Since 1990, the proportion of children receiving all three doses of the HBV vaccine has increased globally from 1% to 85%. By 2020, the HBV vaccine was introduced to 190 countries with 83% of three-dose coverage rate. Few countries with very low endemicity that consider HBV infection as a limited public health problem provide the HBV vaccine to only well-defined risk groups. Likewise, a dose of HepB-BD has been introduced in the national calendar of 113 countries. Figure 2 shows the HBV worldwide three-dose infant vaccine coverage and the HBsAg seroprevalence[2,9]. However, the at birth dose coverage rate is poor (estimated at 43%) with remarkable disparities according to region and development level[10-12].
Universal vaccination is the most effective strategy to prevent and control HBV infection. In 2016, the World Health Organization (WHO) set the goal of controlling HBV by 2030. The proposed targets include the 90% global coverage of three-dose infant vaccination by 2020, birth-dose vaccination of 50% of infants by 2020, and of 90% of them by 2030[13].
MILESTONES ACHIEVED WITH THE HBV VACCINE
One of the goals of the strategy to achieve HBV control by 2030 is to reduce HBsAg prevalence to 0.1% in 5-year-old children and many countries are already on track to that milestone[14].
The global implementation of the HBV vaccine as part of the national health policies has contributed to directly reducing the global burden of infection, and indirectly, the HBV-related mortality. After the inclusion of HBV vaccination schedules, several surveillance studies have shown an overtime global HBsAg prevalence decrease in most countries[15], either in hyperendemic ones or in those with low or medium HBV infection prevalence[16-20].
Taiwan was the first country to implement a mass vaccination program against HBV in 1984 and it is the paradigm of its impact on the control of hepatitis.
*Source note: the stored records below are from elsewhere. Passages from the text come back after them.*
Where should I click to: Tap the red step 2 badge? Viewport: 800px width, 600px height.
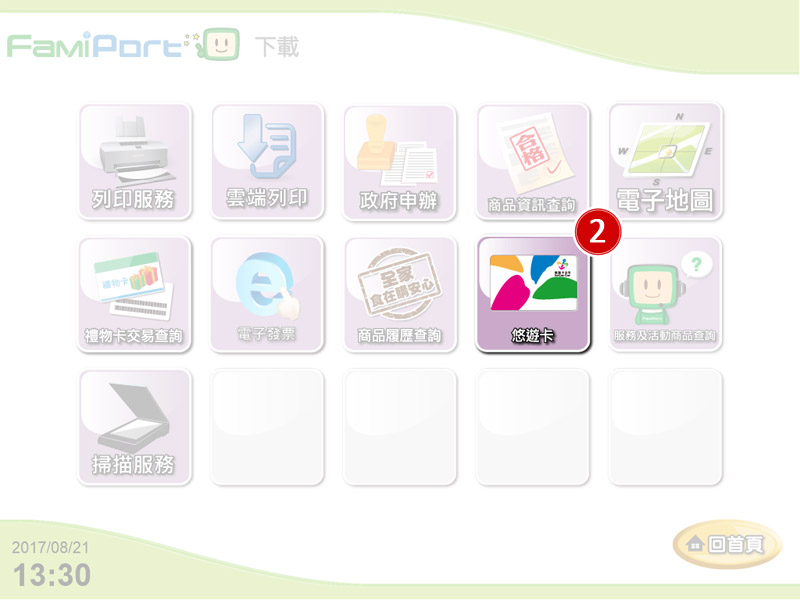pos(598,232)
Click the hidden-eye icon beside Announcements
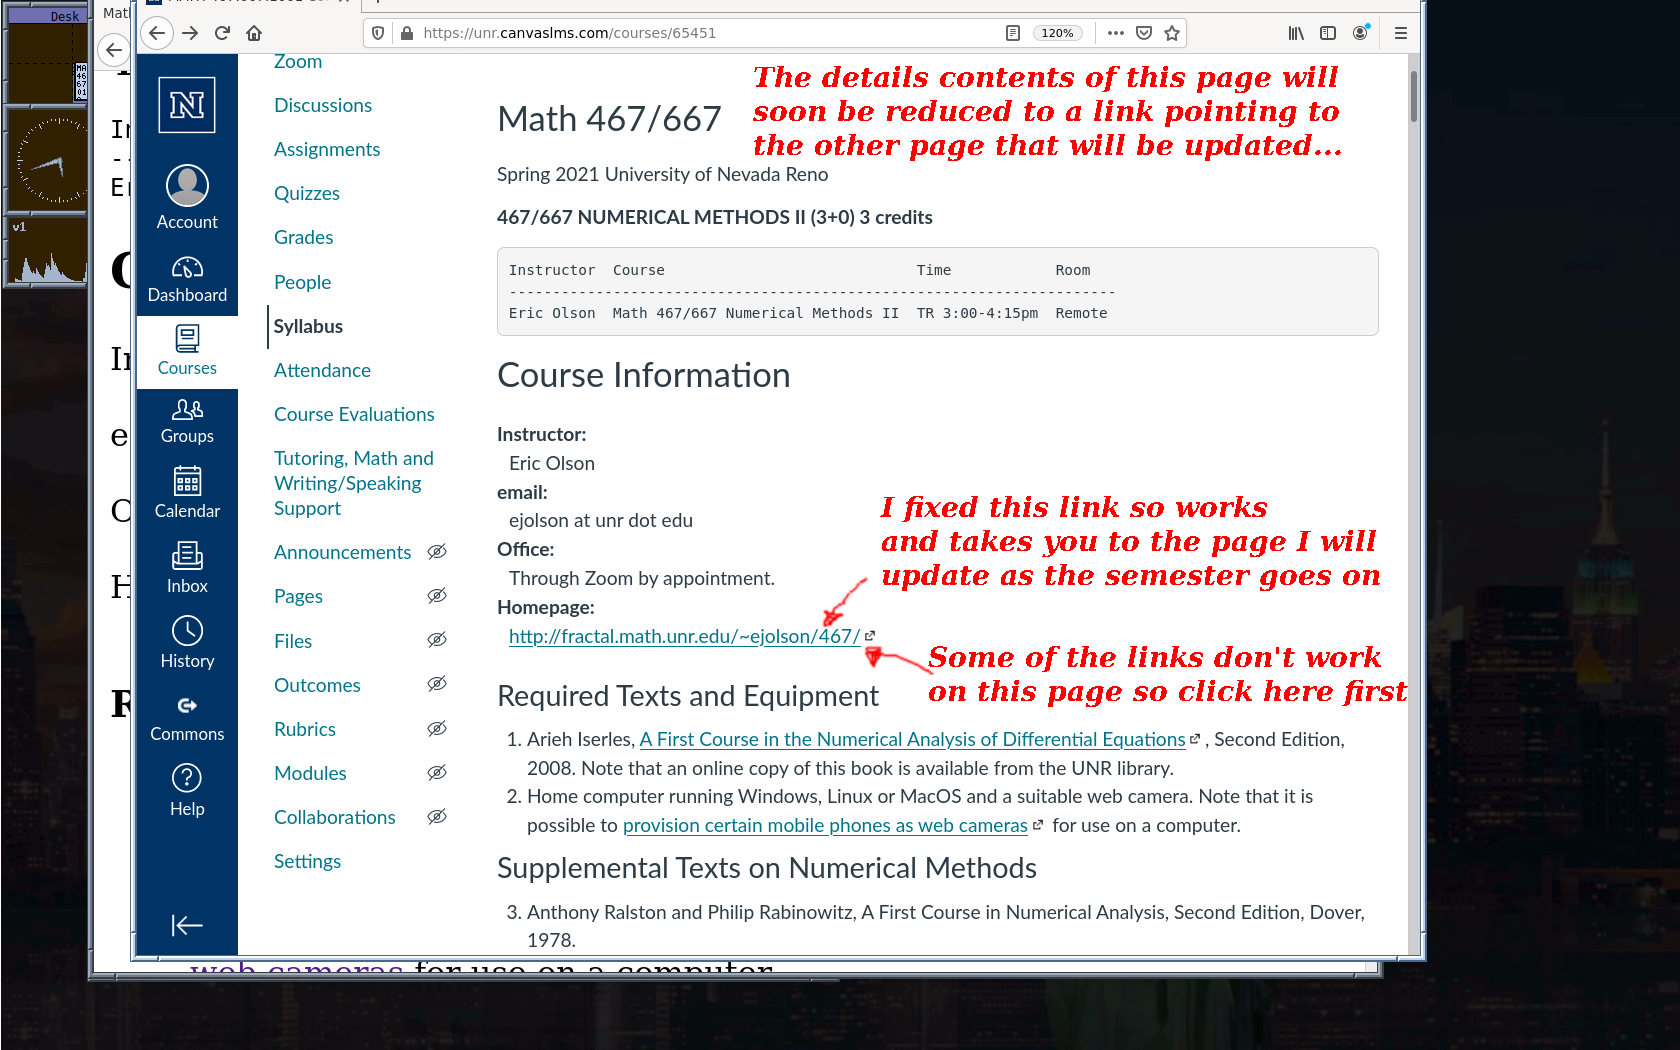The height and width of the screenshot is (1050, 1680). tap(437, 552)

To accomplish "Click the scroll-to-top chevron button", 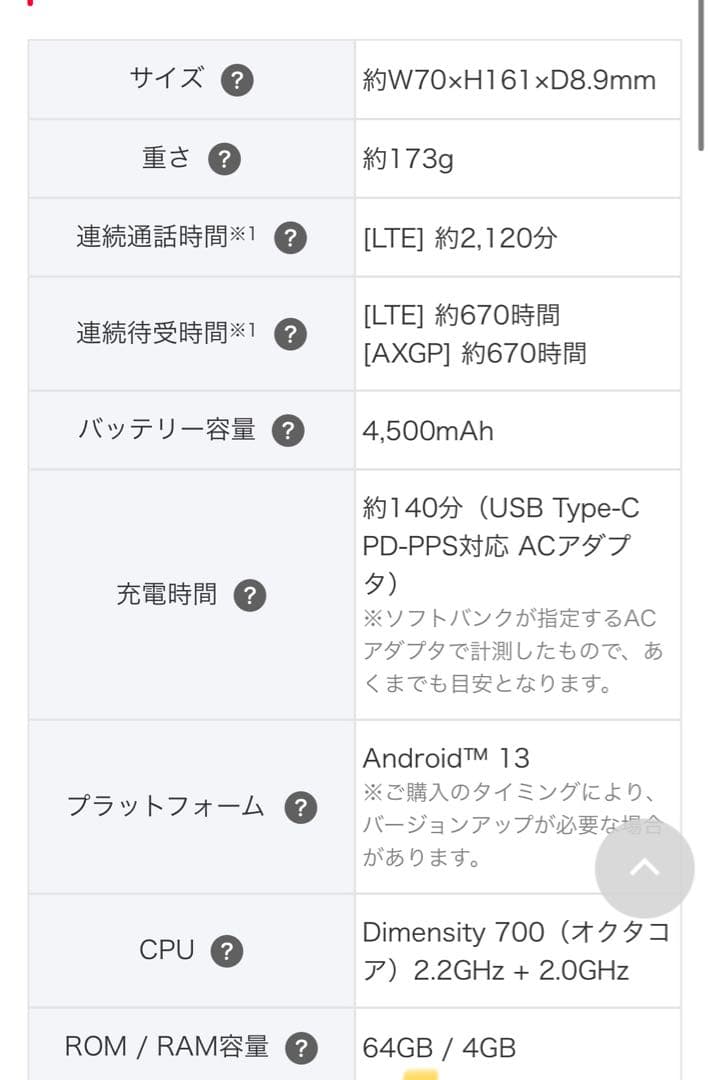I will pos(644,869).
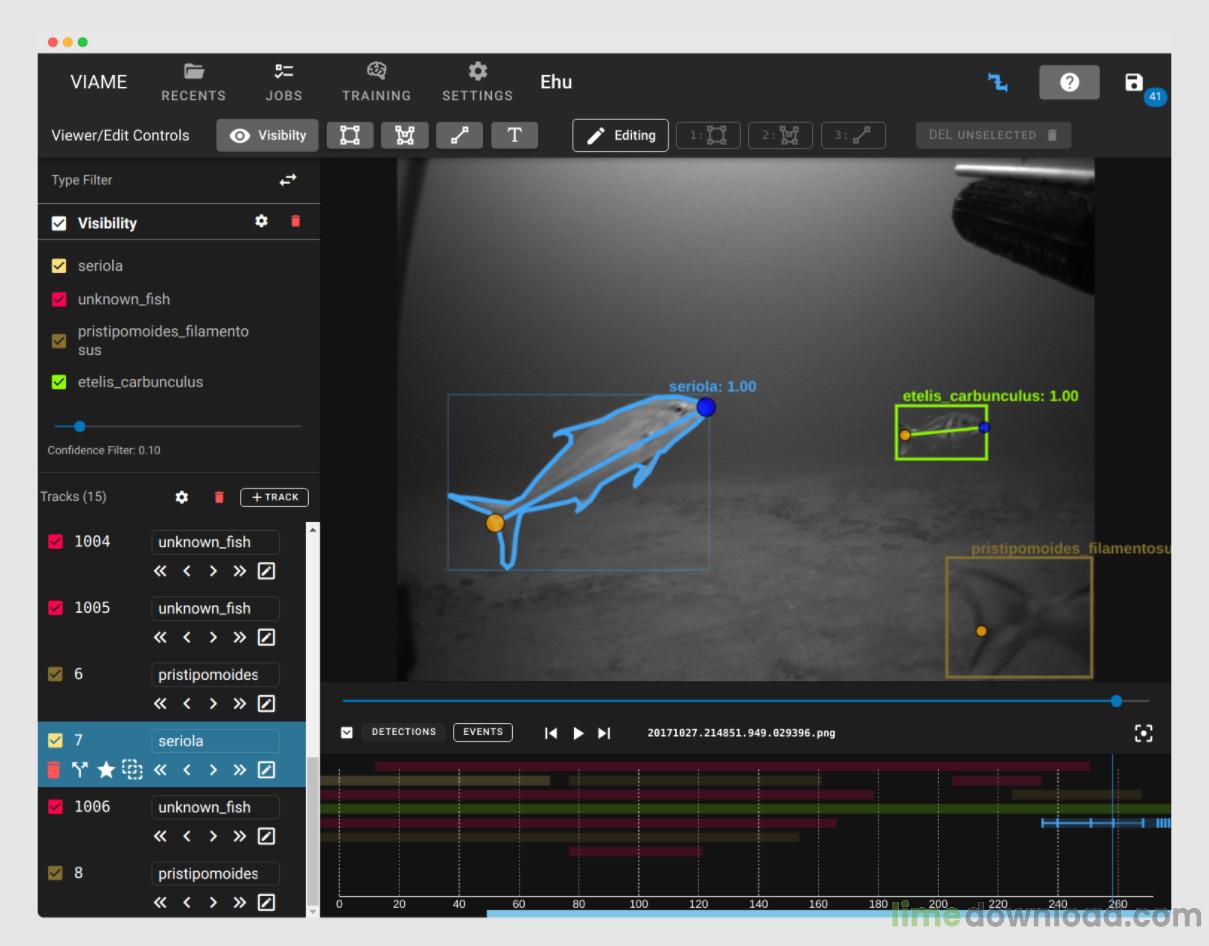Swap the Type Filter with the arrows icon
The width and height of the screenshot is (1209, 946).
288,180

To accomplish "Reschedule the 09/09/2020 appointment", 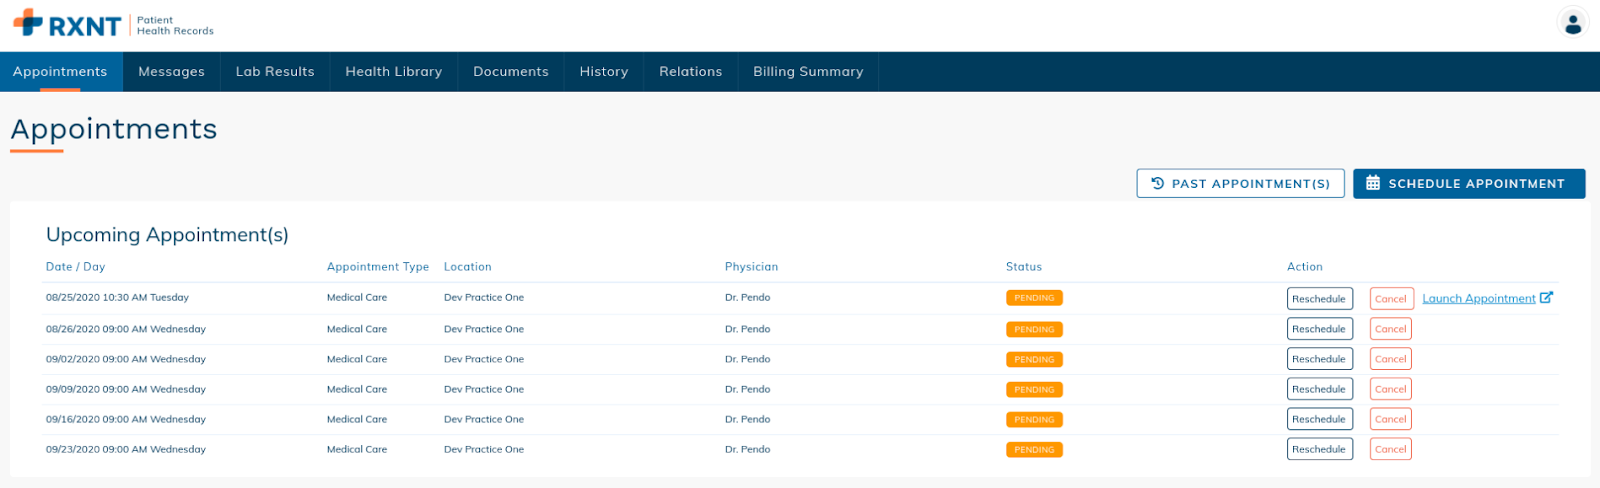I will coord(1319,389).
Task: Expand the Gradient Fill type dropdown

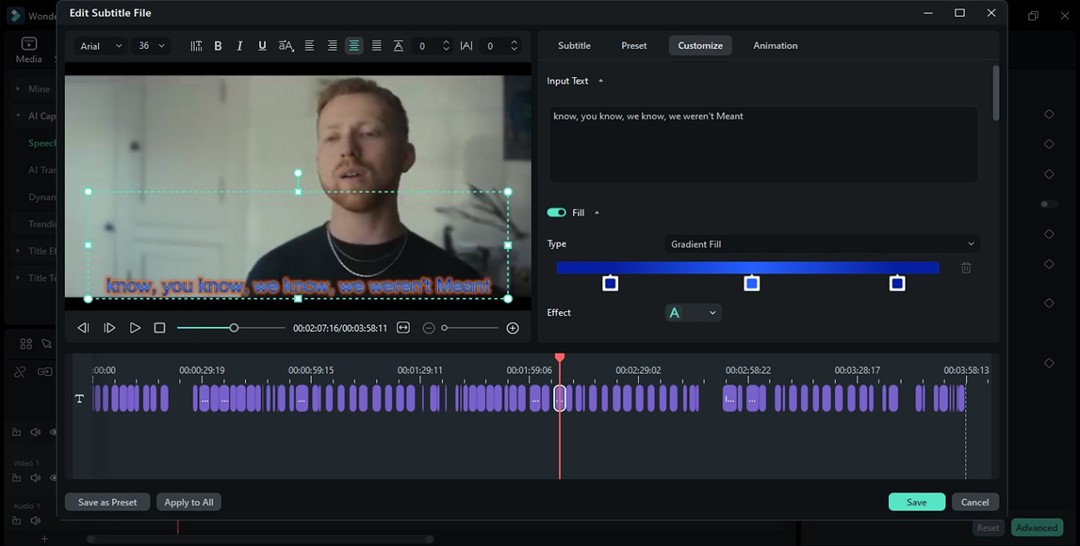Action: pyautogui.click(x=821, y=244)
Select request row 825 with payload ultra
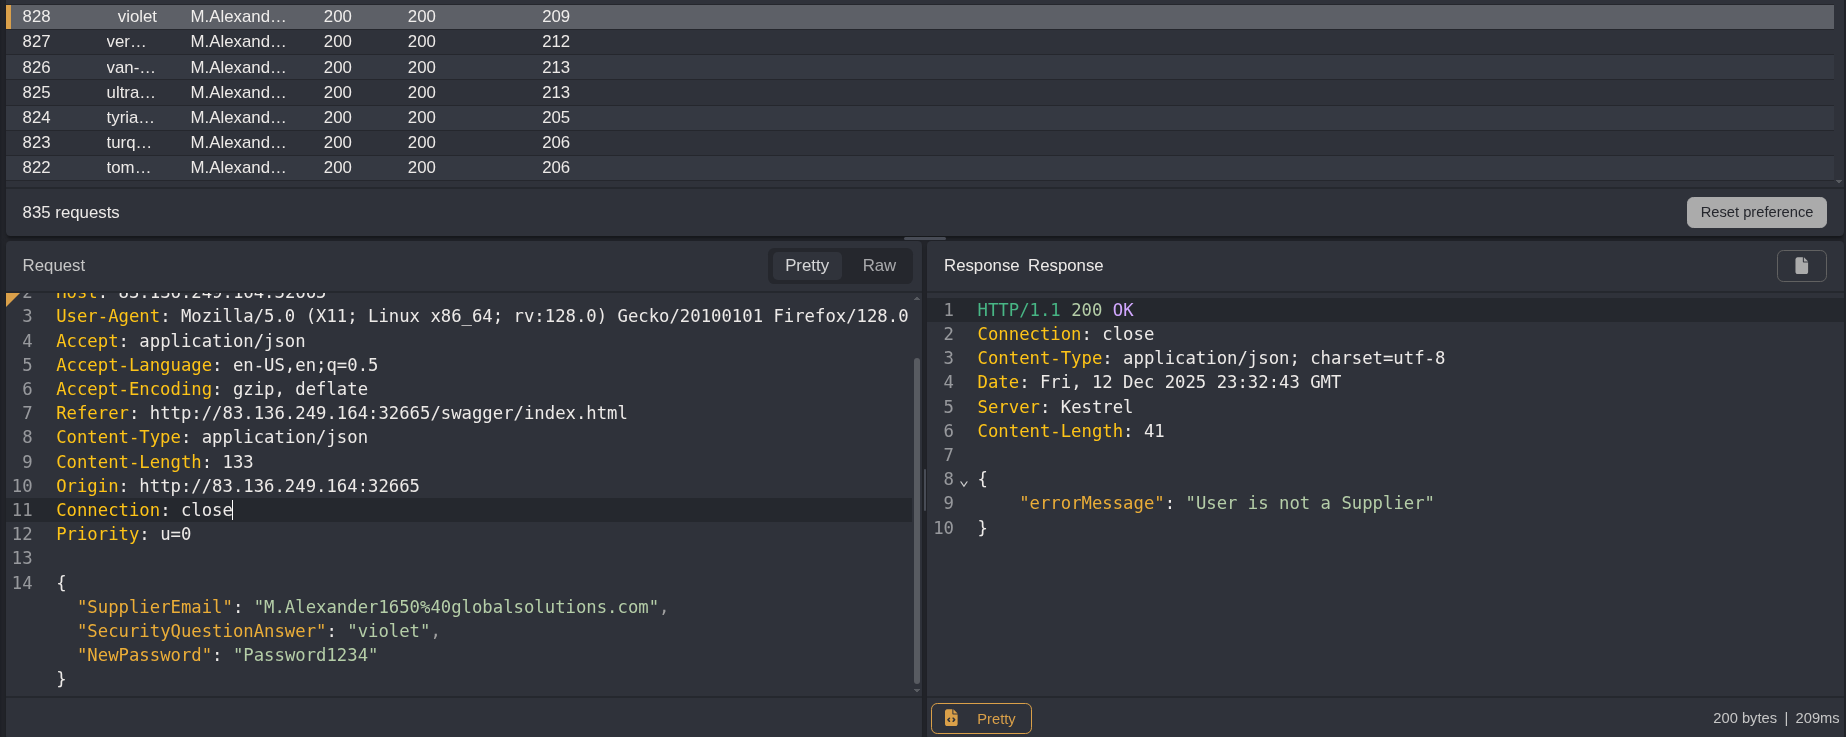 pos(300,92)
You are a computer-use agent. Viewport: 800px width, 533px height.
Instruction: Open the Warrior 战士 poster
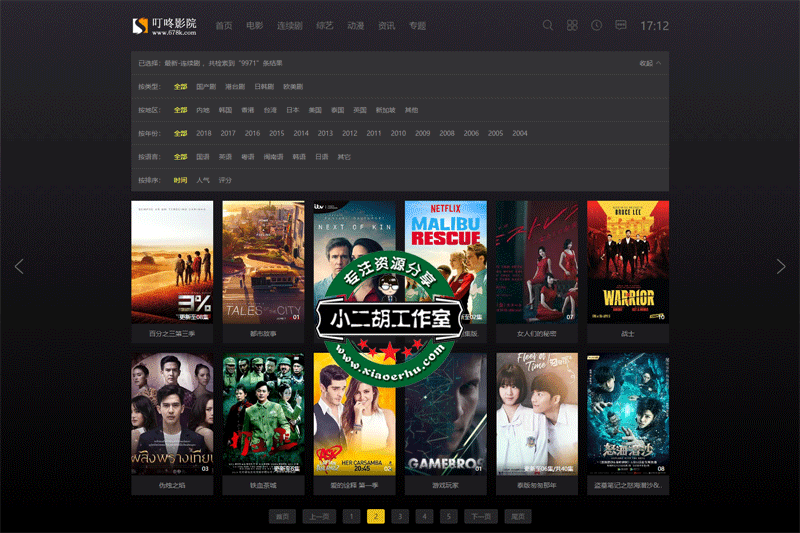(627, 260)
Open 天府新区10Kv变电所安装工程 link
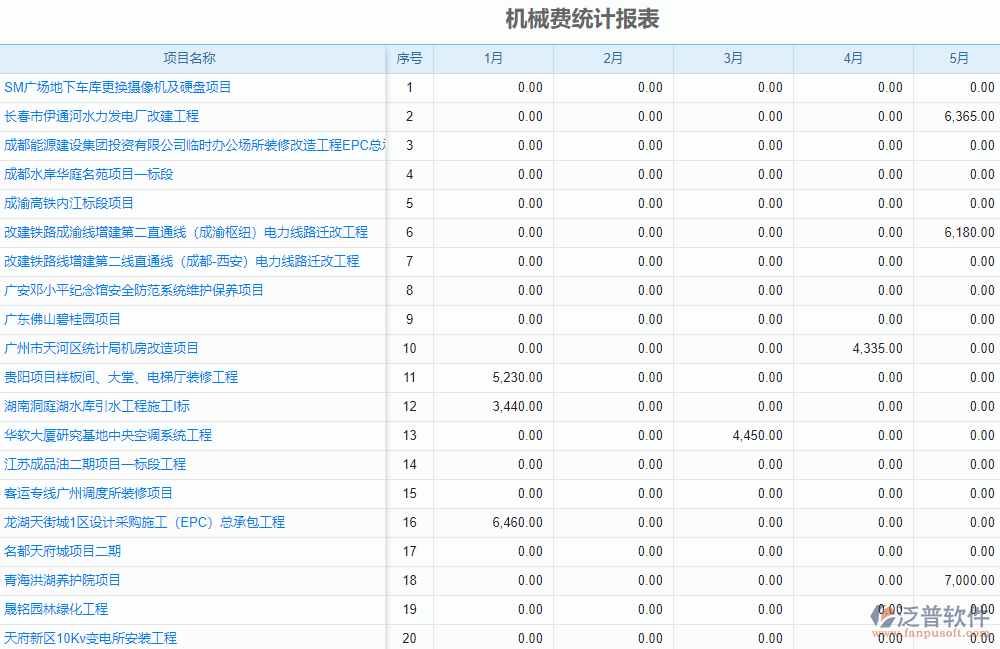This screenshot has width=1000, height=649. (90, 638)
After 30 years of sustained immunization programs, the prevalence of HBsAg has decreased from 9.8% in the pre-vaccination period to 0.5% in the cohort reached by HBV vaccination protocols[21]. The main reason for Taiwan’s success was its high three-dose hepatitis infant vaccine coverage rate, which increased from 88.9% in 1985[22,23] to 98.1% in 2018[21].
In the United States, since first HBV vaccine recommendations, the infection incidence has decreased by approximately 90%, from 9.6/100000 cases in 1982 to 1.0/100000 cases in 2018[24]. Similarly, in China, where the coverage of the three-dose vaccine schedule has increased from 30.0% to 93.4% and the at birth dose increased from 22.2% to 82.6%, the HBsAg prevalence decreased from 5.5% to 0.9% between 1992 and 2005[25]. In Argentina, a country with low HBV endemicity, the HBV vaccine was included in newborns’ schedules in 2000 and, later in 2003, the catch-up strategy was implemented in 11-year-old adolescents. Currently, the coverage rate of protective antibodies is significantly higher in persons born after 1992 than in those born previously (Figure 3A)[26,27]. In fact, new infections generally occur in the population over 20-years-old not reached by vaccination[28]. These results emphasize the need to raise awareness among people not reached by universal HBV immunization programs and to focus vaccination campaigns on this group.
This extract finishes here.